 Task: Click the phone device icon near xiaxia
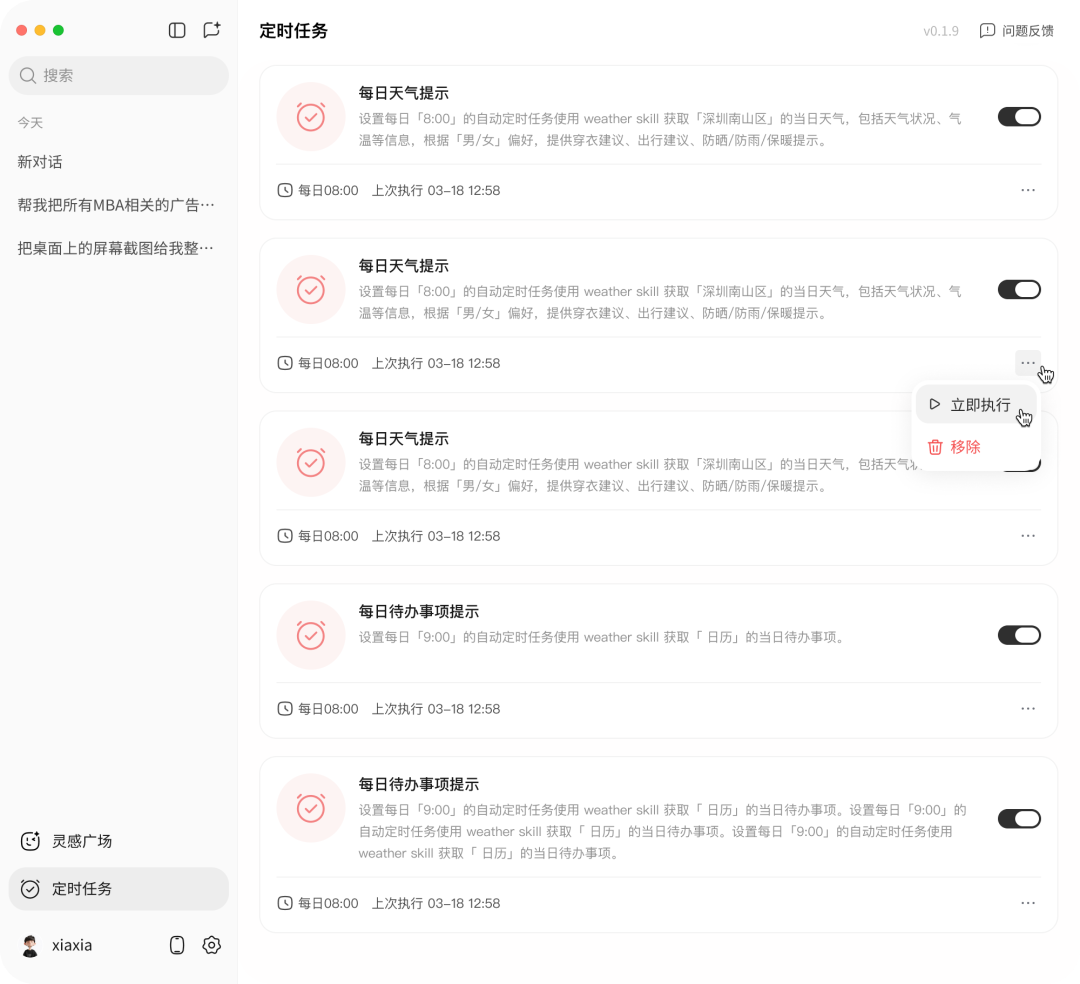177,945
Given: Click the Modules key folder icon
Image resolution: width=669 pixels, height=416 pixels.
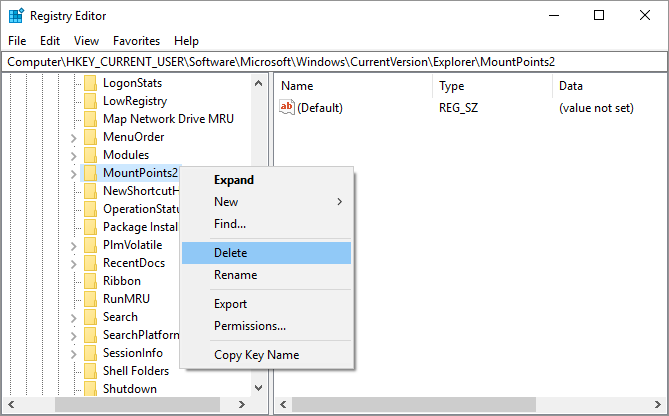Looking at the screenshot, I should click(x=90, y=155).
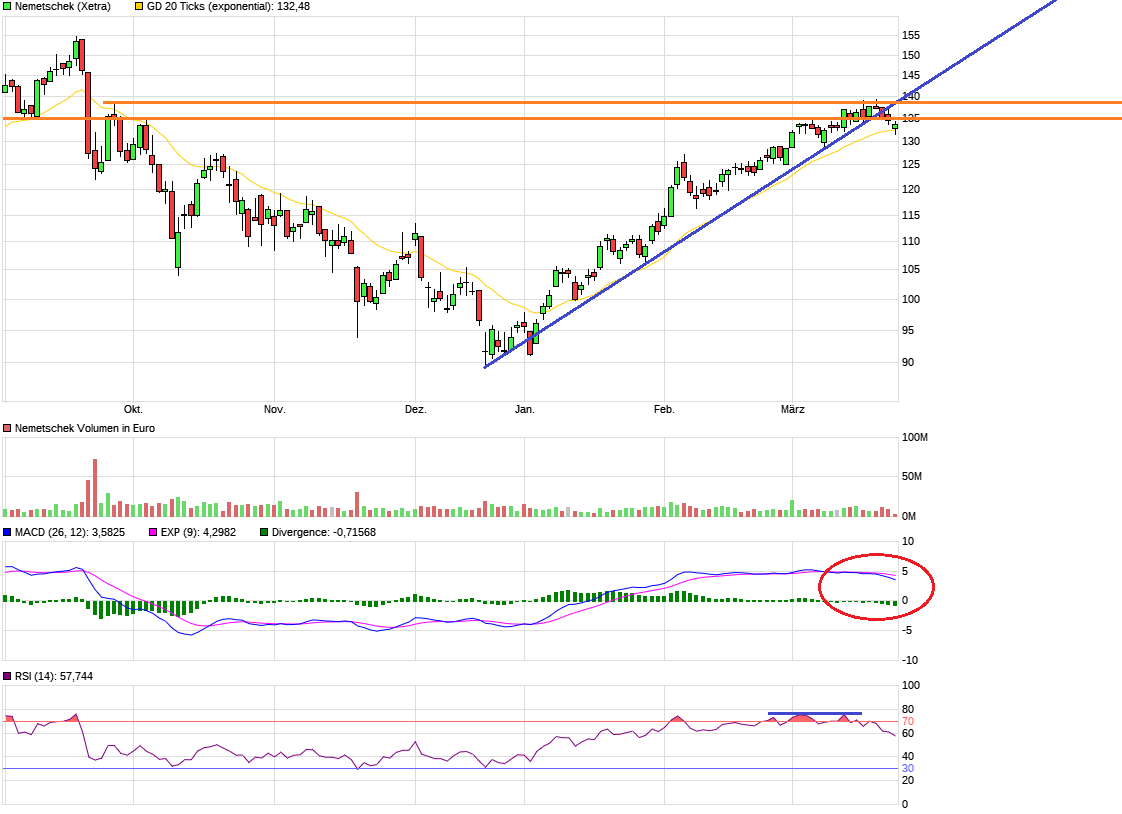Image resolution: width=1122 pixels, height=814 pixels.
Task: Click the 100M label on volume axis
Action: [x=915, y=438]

#####

Set exercise
Arrange all of the material above as a numbered list with no blank lines, and leave the pictures out.

Final result
1.  Task: Click the phone device icon near xiaxia
2. 177,945
3. Given: Click the Modules key folder icon
4. Image resolution: width=669 pixels, height=416 pixels.
5. Looking at the screenshot, I should click(x=90, y=155).
6. Image resolution: width=1122 pixels, height=814 pixels.
7. Task: Click the 100M label on volume axis
8. Action: [x=915, y=438]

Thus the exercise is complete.